## Short task:
Please copy word for word the lines from the line with "Контакты (358, 1146)" to the line with "Я даю согласие на", including both of those lines.

— START OF Supplied records —

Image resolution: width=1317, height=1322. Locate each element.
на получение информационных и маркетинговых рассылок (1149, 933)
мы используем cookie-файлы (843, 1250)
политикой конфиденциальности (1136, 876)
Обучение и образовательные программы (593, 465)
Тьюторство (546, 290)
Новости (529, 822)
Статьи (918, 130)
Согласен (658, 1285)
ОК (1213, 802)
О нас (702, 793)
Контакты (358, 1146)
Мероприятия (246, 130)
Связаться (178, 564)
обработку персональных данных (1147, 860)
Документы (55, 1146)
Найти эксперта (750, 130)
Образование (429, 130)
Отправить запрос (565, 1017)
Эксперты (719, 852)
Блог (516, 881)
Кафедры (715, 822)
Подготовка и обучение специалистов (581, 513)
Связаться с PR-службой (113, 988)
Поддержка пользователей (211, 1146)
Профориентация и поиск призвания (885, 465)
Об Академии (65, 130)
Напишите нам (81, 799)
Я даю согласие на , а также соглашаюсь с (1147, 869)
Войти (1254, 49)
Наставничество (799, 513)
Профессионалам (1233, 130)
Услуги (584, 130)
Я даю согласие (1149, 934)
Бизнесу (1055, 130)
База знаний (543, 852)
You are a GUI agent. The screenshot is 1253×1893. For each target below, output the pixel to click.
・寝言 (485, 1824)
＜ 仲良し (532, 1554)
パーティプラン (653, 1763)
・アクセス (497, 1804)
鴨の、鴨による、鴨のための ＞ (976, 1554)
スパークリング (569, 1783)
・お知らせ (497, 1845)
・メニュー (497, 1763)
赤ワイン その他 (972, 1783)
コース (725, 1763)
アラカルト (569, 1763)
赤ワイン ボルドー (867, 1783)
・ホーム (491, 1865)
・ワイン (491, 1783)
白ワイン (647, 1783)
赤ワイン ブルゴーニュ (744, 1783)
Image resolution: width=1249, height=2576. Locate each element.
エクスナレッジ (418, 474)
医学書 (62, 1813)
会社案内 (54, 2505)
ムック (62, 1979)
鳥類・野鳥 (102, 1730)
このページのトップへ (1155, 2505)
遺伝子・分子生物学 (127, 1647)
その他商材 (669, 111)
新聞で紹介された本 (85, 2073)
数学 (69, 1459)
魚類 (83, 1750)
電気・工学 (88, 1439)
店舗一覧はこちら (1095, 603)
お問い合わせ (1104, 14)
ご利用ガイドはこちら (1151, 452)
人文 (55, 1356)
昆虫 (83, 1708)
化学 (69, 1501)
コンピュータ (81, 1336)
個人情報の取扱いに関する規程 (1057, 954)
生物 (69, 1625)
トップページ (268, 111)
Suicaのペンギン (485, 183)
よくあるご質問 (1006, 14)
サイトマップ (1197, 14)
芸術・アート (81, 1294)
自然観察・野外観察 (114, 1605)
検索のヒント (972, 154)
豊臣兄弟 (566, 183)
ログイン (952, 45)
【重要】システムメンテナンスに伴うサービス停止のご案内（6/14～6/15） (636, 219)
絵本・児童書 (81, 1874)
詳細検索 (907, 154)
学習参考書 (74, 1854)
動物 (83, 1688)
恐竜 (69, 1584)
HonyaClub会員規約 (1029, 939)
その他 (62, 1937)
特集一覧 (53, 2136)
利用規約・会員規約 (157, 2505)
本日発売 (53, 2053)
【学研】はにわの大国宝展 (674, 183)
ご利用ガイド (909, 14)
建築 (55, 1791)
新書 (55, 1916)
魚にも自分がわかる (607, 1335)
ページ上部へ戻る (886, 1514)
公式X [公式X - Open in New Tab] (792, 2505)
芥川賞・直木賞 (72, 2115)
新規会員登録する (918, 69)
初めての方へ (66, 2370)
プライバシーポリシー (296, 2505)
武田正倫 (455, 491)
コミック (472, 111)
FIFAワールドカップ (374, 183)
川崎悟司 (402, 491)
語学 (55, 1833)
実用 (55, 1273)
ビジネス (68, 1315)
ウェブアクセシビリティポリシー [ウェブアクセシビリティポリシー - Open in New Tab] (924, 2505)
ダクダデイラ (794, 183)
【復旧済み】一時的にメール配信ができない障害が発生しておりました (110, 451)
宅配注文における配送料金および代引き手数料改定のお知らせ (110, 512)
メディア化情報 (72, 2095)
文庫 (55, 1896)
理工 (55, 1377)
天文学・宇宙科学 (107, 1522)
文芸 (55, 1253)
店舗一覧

— END OF Supplied records —

## The solution:
Контакты (358, 1146)
Мероприятия (246, 130)
Связаться (178, 564)
обработку персональных данных (1147, 860)
Документы (55, 1146)
Найти эксперта (750, 130)
Образование (429, 130)
Отправить запрос (565, 1017)
Эксперты (719, 852)
Блог (516, 881)
Кафедры (715, 822)
Подготовка и обучение специалистов (581, 513)
Связаться с PR-службой (113, 988)
Поддержка пользователей (211, 1146)
Профориентация и поиск призвания (885, 465)
Об Академии (65, 130)
Напишите нам (81, 799)
Я даю согласие на , а также соглашаюсь с (1147, 869)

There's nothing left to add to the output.